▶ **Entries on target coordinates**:
____________

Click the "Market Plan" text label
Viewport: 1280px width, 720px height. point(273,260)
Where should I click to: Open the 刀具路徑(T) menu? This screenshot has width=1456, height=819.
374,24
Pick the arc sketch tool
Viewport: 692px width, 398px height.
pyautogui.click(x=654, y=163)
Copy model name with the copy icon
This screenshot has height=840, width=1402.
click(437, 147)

____________

Reproduce all of the records above word for word, keeping each line as it is.

Click the "Market Plan" text label
Viewport: 1280px width, 720px height. point(273,260)
Where should I click to: Open the 刀具路徑(T) menu? This screenshot has width=1456, height=819.
374,24
Pick the arc sketch tool
Viewport: 692px width, 398px height.
pyautogui.click(x=654, y=163)
Copy model name with the copy icon
This screenshot has height=840, width=1402.
click(437, 147)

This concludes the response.